GATHER Statement

Syntax

GATHER [stream_identifier_1.]field_identifier_1  AS output_field_identifier_1[, ...]
  FROM stream_identifier_1, stream_identifier_2[, ... ]
  USING field_identifier_gather
  [TIMEOUT value ON field_identifier_timeout]
  [ERROR INTO stream_identifier];

Substitutable Fields

stream_identifier_n

The unique identifier (name) of a stream.

field_identifier_n

A tuple field to be included in the output stream.

output_field_identifier_n

The name for a tuple field that is included in the output stream.

field_identifier_gather

A tuple field present in all incoming streams that will be used as the gather key field.

value

The timeout criteria: the maximum differential between the specified field value in the unmatched tuples and the value in the most recently emitted tuple.

field_identifier_timeout

The tuple field monitored for timeout.

... in GATHER clause

Additional output field entries of the form: [stream_identifier_n.]field_identifier_n AS output_field_identifier_n.

... in FROM clause

Additional input stream entries of the form: stream_identifier_n.

ERROR INTO Clause

You can append an ERROR INTO clause just before the closing semicolon. The StreamSQL ERROR INTO clause is analogous to the Enable Error Output Port check box for operators and adapters in EventFlow applications.

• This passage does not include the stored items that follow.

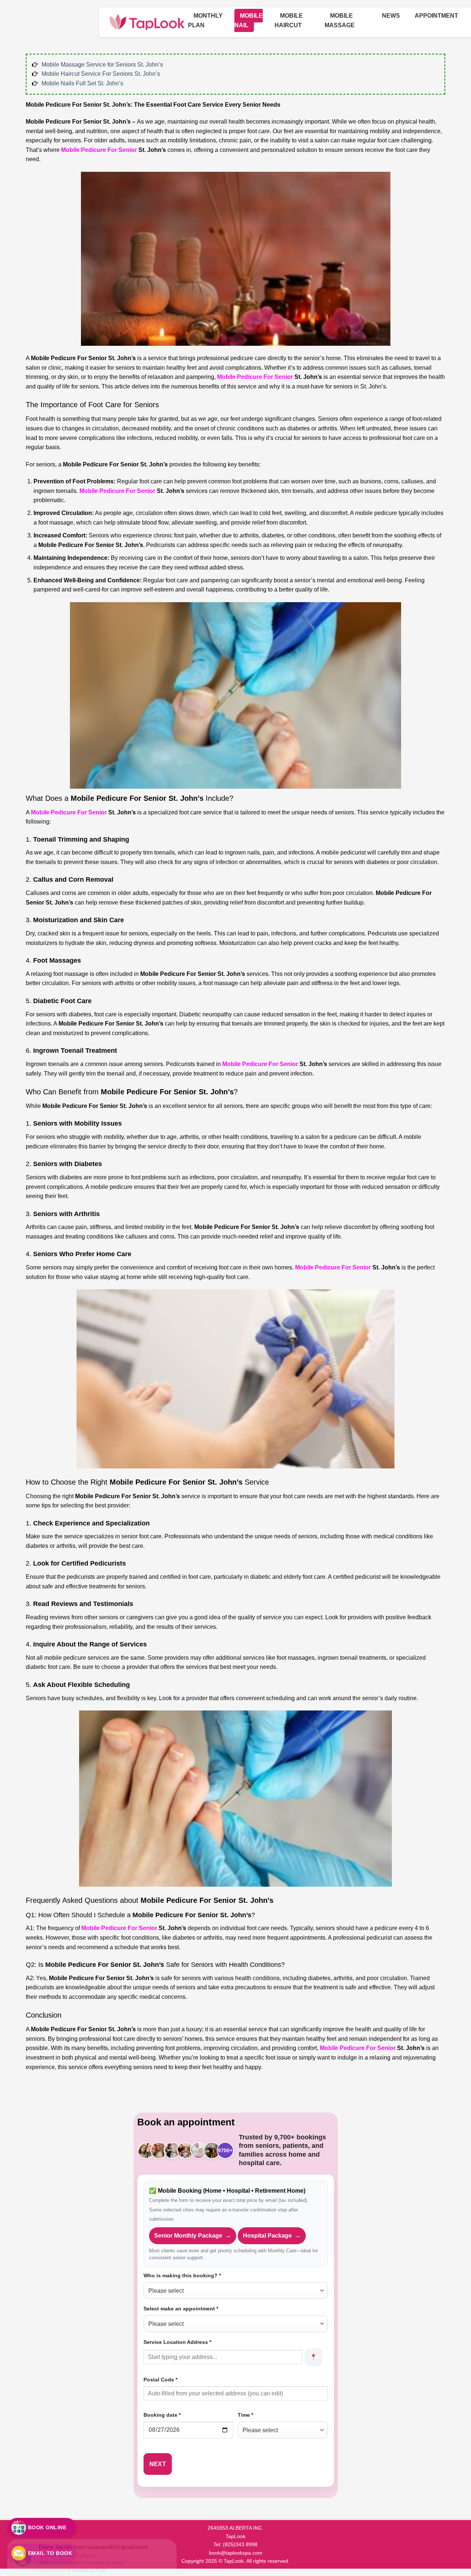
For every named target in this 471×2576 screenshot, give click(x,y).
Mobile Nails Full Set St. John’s (82, 83)
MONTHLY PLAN (205, 20)
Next (157, 2464)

Use ERROR INTO with the name of a stream, which must already exist. This sets up an Error Port for this operator, which is much like a local catch mechanism for errors from this operator.

See Using Error Ports and Error Streams for a discussion of StreamBase error handling mechanisms.

Discussion

GATHER combines its Input Streams by identifying matching tuples (1 to 1) across all the Input Streams, and produces one output tuple with values constructed from any of its input tuples. By default, GATHER buffers input tuples for each value of the key field until the value has been seen on each of the input streams; only then is the output tuple released. Matching tuples can arrive in any order (input need not be synchronized), and tuples are emitted in the order that they are fully matched.

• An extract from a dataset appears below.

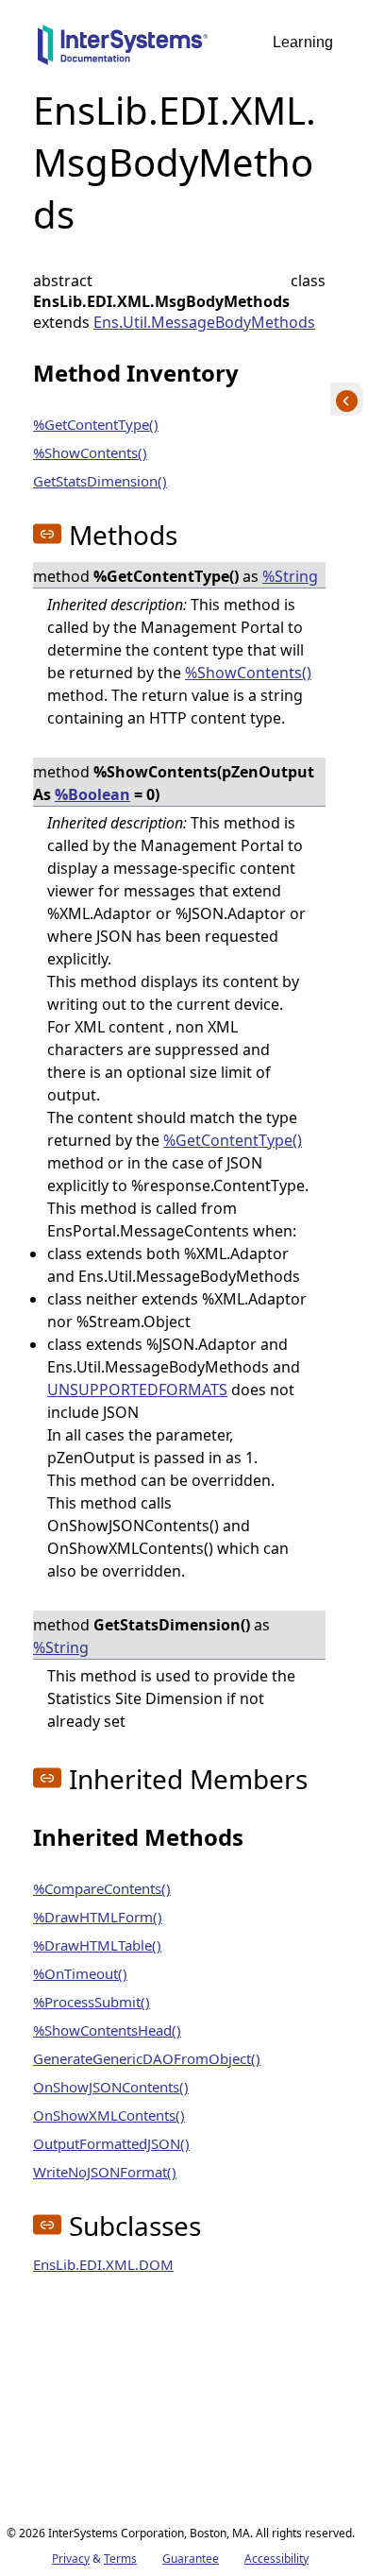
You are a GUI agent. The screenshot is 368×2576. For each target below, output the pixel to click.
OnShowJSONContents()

The target list following the GATHER keyword can include field values from any of the matching tuples. The streams being gathered are listed after the FROM keyword; USING identifies the key field.

Sometimes it is not desirable to wait until all of the input streams have a matching tuple; you want to generate an output stream from the input tuples that are currently buffered. To support this requirement, GATHER includes an optional TIMEOUT clause that will collect the available input tuples into an output tuple on certain conditions. The ON keyword identifies the tuple field that timeout monitors; val sets the timeout criteria, which is a maximum differential between the specified field value in the unmatched tuples and the value in the most recently emitted tuple. For example, TIMEOUT 200 ON int_field specifies that once each stream has received a tuple with an int_field value that is 200 higher than the int_field value for unmatched tuples, the unmatched tuples will be emitted; null values will be inserted into target list values that cannot be populated from the buffered tuples.

GATHER generates a stream and can be used anywhere a stream expression is acceptable. As an alternative, the output could be captured in a stream, as illustrated in the following code fragments.

CREATE [OUTPUT] STREAM stream_identifier;
GATHER ... INTO stream_identifier;
CREATE [OUTPUT] STREAM stream_identifier AS
  GATHER ...;

Or, for an OUTPUT STREAM

GATHER ... => CREATE OUTPUT STREAM stream_identifier;